§ **WHAT TO WORK ON**: Note the line containing "Task: Refresh data using the 刷新 icon"; from it through the last line below, give only those lines again, exactly, both ends included, skipping pictures.

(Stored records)
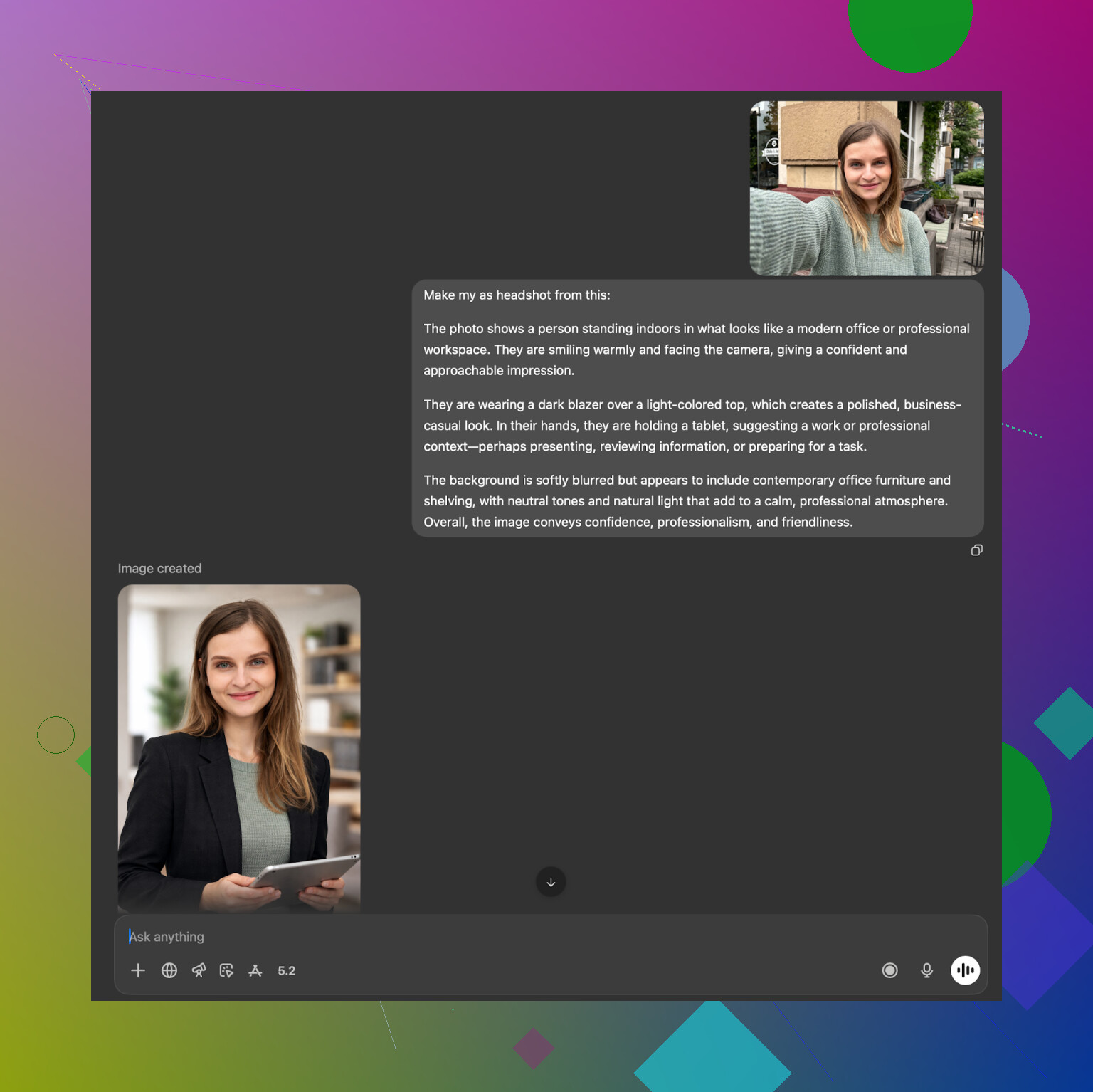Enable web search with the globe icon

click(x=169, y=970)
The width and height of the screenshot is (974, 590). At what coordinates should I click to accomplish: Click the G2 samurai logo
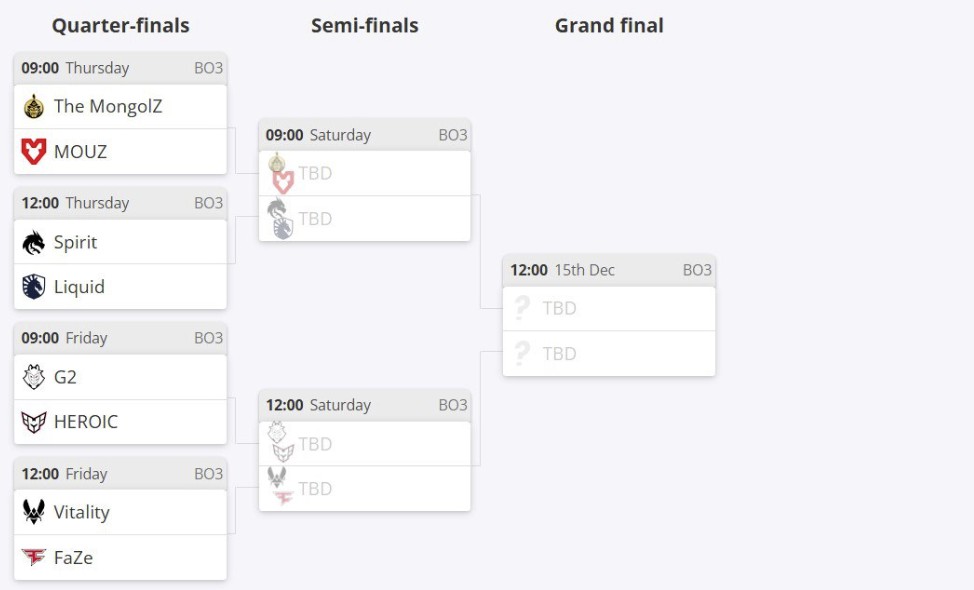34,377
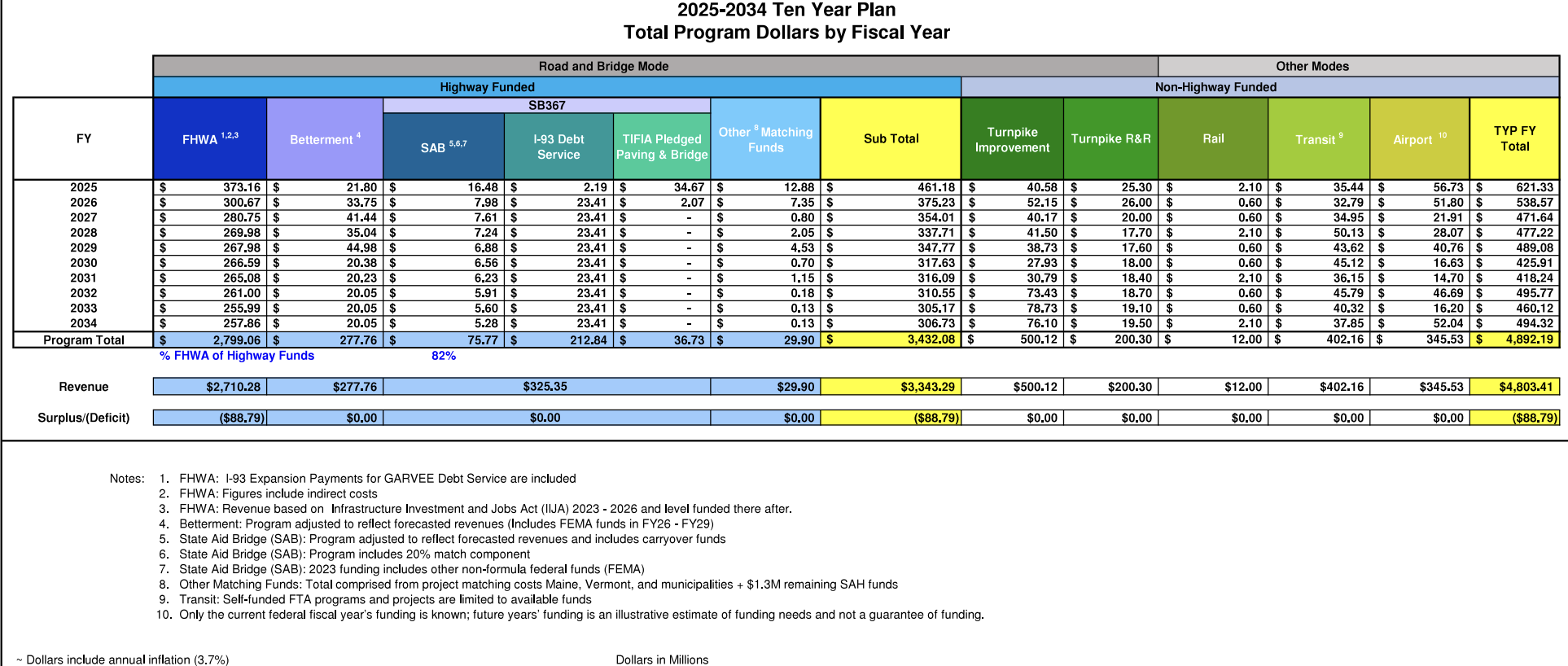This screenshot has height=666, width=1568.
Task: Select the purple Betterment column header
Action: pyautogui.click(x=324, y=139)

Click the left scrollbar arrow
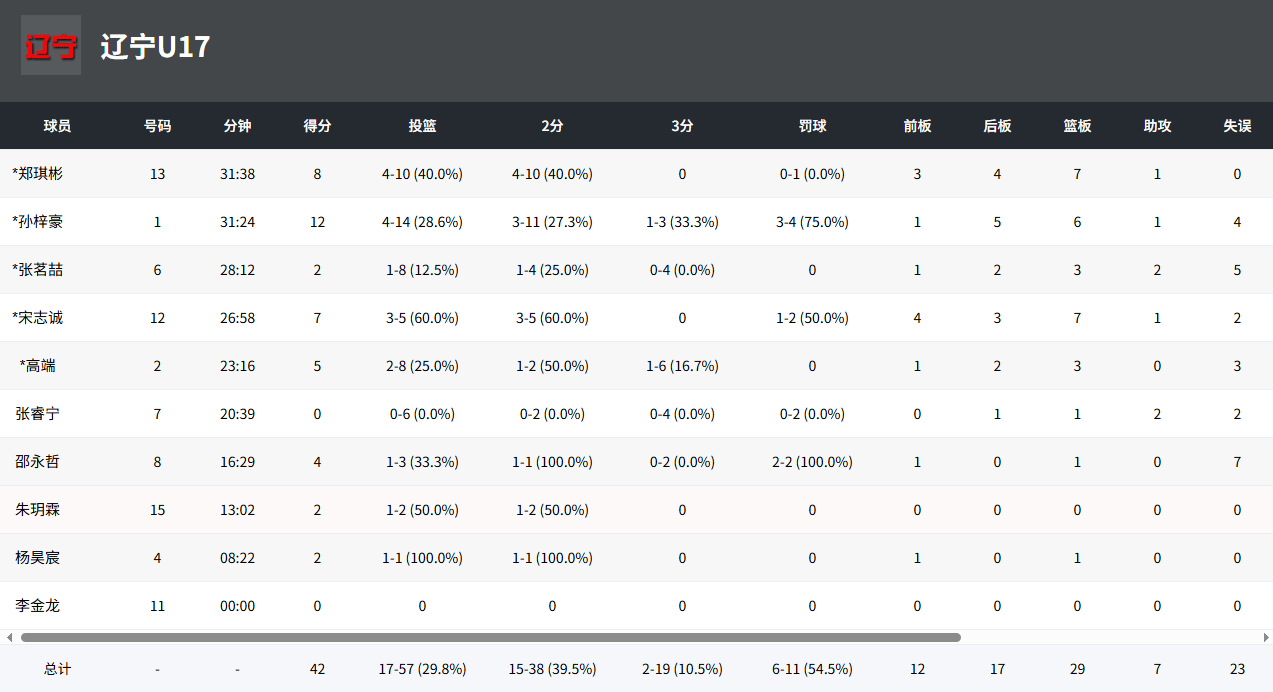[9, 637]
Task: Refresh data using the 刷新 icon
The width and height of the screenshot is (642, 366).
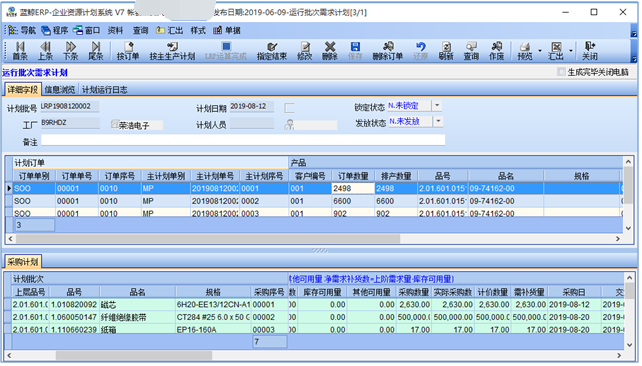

§ **YOUR RESPONSE**:
Task: Refresh data using the 刷新 icon
The width and height of the screenshot is (642, 366).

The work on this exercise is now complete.